Economics has this thing called "the multiplier effect." When an income is lost, it represents less money in the economy. So, if a federal worker loses their job, they have cash to buy groceries. That means the supermarket makes less profit. So, the super market has to let some its workers go. It's a chain/ripple effect, and it doesn't matter which sector of the economy the paycheck originally came from.
The government likes to spend money on items that the public doesn't need. When any layoffs happen, it does affect the economy. People are collecting unemployment, and not spending money to stimulate the economy. People are being more conservative due to higher prices and less income. If I balanced my check book the way the government balances their's, I would be in prison for the rest of my life.

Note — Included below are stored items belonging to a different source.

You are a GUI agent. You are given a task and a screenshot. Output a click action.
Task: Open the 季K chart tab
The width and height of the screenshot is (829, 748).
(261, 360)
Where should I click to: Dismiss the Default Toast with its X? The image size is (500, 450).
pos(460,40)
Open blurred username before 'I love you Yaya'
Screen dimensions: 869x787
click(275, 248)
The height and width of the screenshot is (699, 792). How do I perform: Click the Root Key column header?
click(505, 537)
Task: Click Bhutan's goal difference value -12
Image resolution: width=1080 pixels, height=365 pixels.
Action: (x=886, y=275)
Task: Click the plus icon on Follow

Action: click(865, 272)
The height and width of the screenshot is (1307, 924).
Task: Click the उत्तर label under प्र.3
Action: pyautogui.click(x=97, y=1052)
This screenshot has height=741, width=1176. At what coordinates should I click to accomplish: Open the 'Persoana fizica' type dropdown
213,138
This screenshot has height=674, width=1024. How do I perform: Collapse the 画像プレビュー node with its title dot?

The economy is driven by the private sector, not the government. The government cuts have very little to do with the overall economy. The majority of jobs are in the private sector and private companies are not hiring. The current administration’s view on taxes and healthcare are making private companies more weary of hiring more people. Companies know that under the new healthcare requirements it will be more expensive to employ each additional employee. The economy is unlikely to improve while there is still so much concern over the effects of the healthcare law.
Unless you work for a statistics company, how can you really tell? There are so many jobs lost each year that trying to answer this is almost impossible. The government is the biggest waster of money and if you have some sort of political affiliation you get a job. No fuss, no muss! You're in.